People, too, can move mountains—not as rapidly or dramatically as Big Coal's earthmovers, but just as surely. But first they have to dare to push. Mountain people have a long history of fighting back. Coal mining in Appalachia has been a bloody epic full of strikes and rebellions and working-class heroes like Mother Jones, along with company goons and strikebreakers and all the beatings, killings, and intimidation necessary to keep miners and their communities subservient to the corporations. Denise Giardina's marvelous novel Storming Heaven (1988) is about the Battle of Blair Mountain in 1921, an uprising of ten thousand West Virginia miners that required U.S. Army infantry and Air Force bombers to put down.

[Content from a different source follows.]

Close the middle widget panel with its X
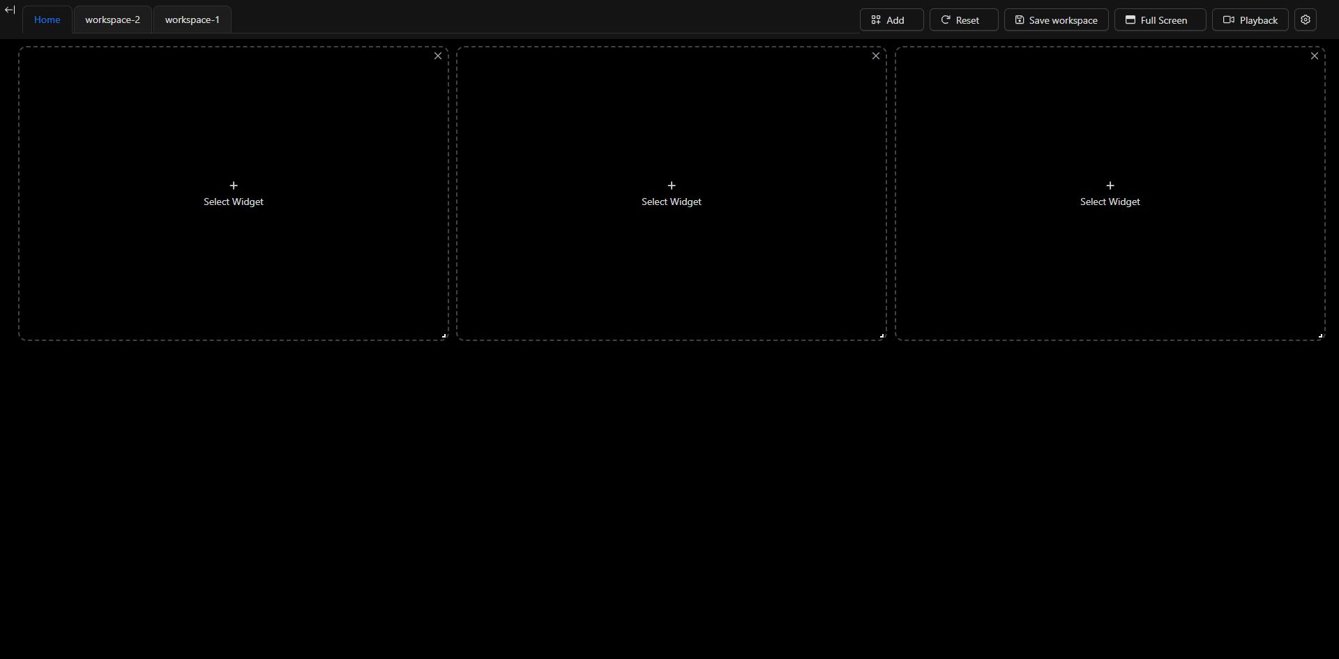Screen dimensions: 1339x659 pyautogui.click(x=875, y=56)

They build tough hillbillies, as these activists delight in calling themselves, up where mountains crumble and rivers run gray. But "Where's the outrage?" is still the big question troubled observers, native and foreign, are asking about the United States of America. Its recent resistance to corporate predators, including the overreaching ones who destroyed our housing and financial markets, has been little better than anemic. During the Depressions of the 1890s and the 1930s, whole neighborhoods rose up violently to oppose bank agents and policemen who were enforcing foreclosures. The only reaction to the foreclosures of 2008-2009 was a rash of suicides among the newly homeless. If something's truly rising in the Appalachians, it has implications that reach beyond the region and the critical struggle against mountaintop removal. If these underdogs win a few battles and save a few mountains, maybe more Americans will recover their faith in the power of citizens' outrage and grassroots resistance. I always thought the best people were the ones who got lumps in their throats, as I did, when Joan Baez sang "The Ballad of Joe Hill": "The copper bosses killed you, Joe, they shot you, Joe, says I..../ Says Joe, what they can never kill, went on to organize." Joe Hill's ghost hasn't had much to smile about lately. I hope he has his eye on these hills, and these hillbillies.